The 4-h standard performance is a controversial quality indicator. Crowding in emergency departments (EDs) causes increased patient morbidity and mortality. The aim of this study was to investigate the relationship between 4-h standard performance and ED crowding as measured by occupancy.

Methods

A retrospective observational study was carried out using the computerized Emergency Department Information System. Daily occupancy was considered in three ways: as minutes per day spent at occupancy thresholds of 70, 80, 90 and 100%; as the peak occupancy of resuscitation and majors beds at any point in the day; and as a percentage of the total potential ED bed minutes used during the day.

Results

An inverse relationship was observed between occupancy and 4-h standard performance using each method. Performance could be sustained at 70% occupancy, but deteriorated in a linear manner at a progressively increasing rate at 80, 90 and 100% occupancy (all P<0.01). A stepwise decrease in the mean performance was observed with increasing peak occupancy (P<0.001).

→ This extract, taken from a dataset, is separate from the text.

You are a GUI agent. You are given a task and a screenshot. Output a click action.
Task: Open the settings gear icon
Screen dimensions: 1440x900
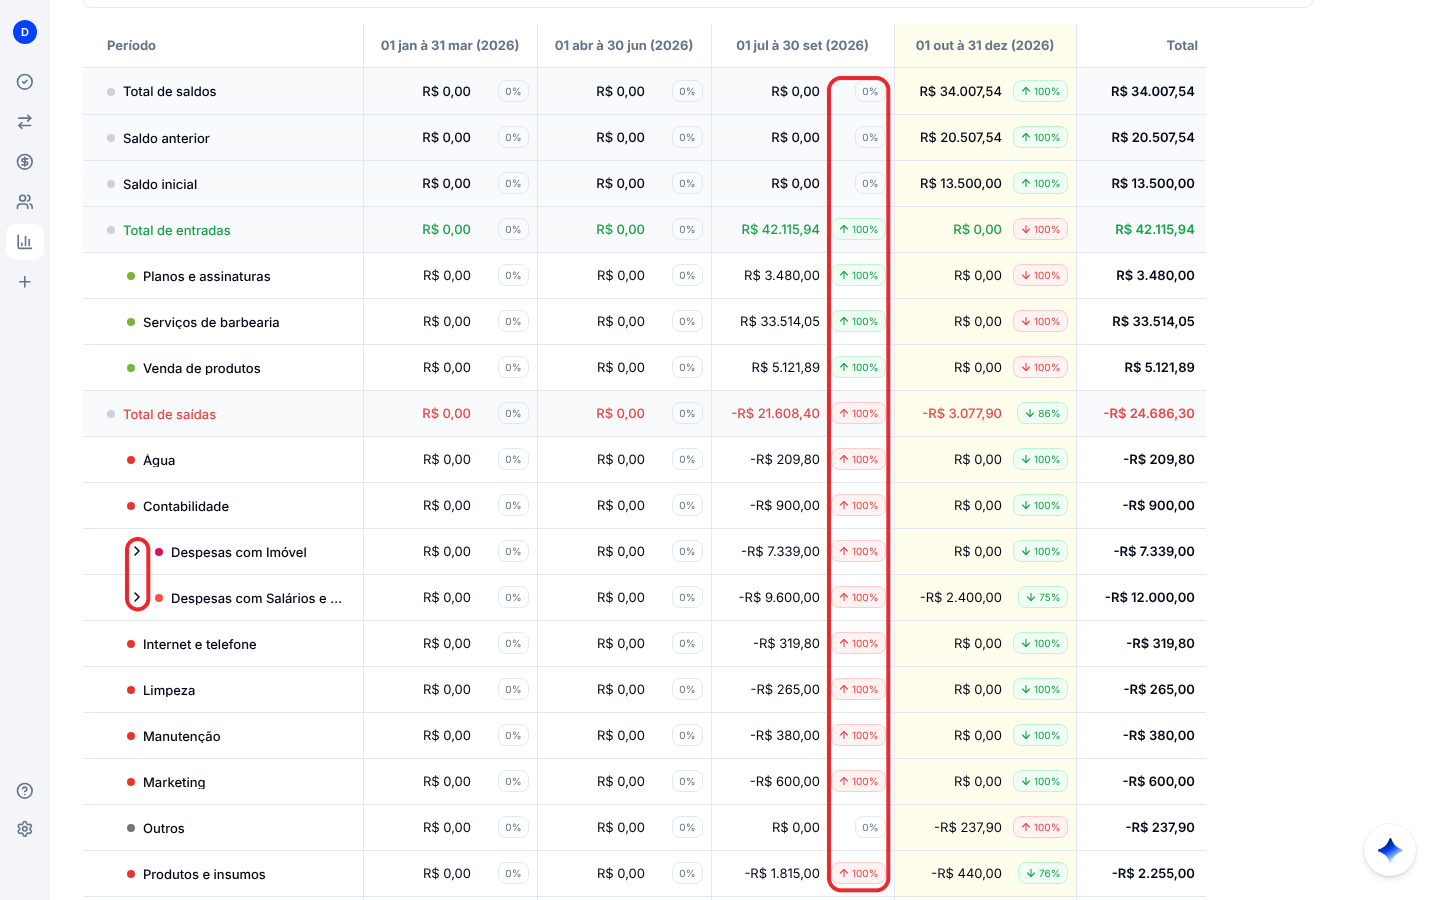click(25, 829)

A similar decrease in performance was observed with increasing 24-h overall occupancy (P<0.001).

Conclusion

This study has identified a clear and consistent correlation between ED crowding and performance against the 4-h standard. Because crowding is associated with harm, the 4-h standard is a meaningful quality metric for UK hospitals. Systematic measurement of ED crowding using occupancy may play a role in improving the quality of care delivered within the urgent care system.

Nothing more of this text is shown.